| MATERIAL FOR THIS EXERCISE |
□ □ □ □ □ □ □

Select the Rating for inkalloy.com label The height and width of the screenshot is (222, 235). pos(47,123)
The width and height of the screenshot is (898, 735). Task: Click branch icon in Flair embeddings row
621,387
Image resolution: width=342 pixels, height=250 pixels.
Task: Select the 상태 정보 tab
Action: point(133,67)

□ □ □ □ □ □ □

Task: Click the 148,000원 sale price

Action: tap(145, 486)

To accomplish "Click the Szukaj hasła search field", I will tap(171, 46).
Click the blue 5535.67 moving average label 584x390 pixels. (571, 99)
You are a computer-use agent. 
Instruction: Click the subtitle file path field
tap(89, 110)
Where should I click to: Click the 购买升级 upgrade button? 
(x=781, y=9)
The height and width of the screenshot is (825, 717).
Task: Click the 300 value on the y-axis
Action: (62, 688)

□ □ □ □ □ □ □

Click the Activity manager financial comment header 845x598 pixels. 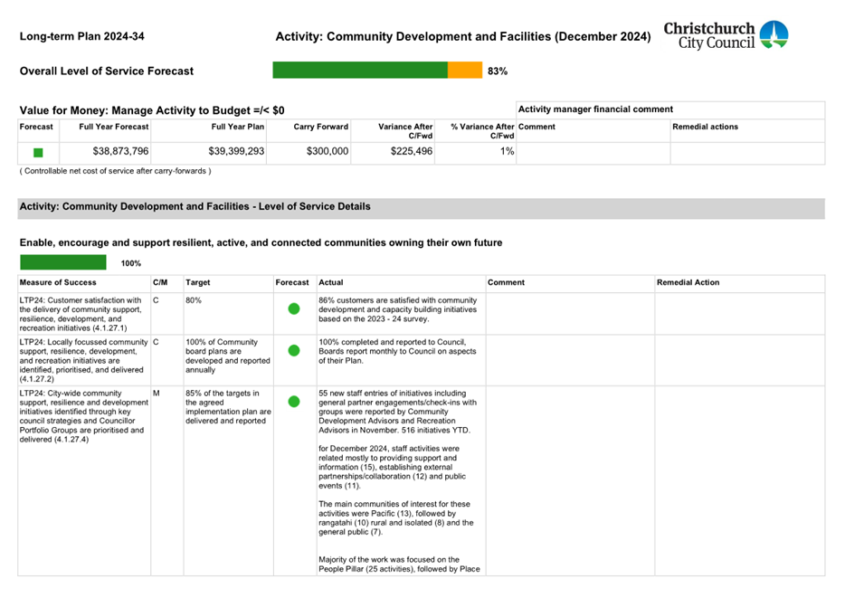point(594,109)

□ □ □ □ □ □ □

| WHAT IS REQUIRED |
A count alone is required. How many lines in the entries contain the string "label"?

| ANSWER BOX |
2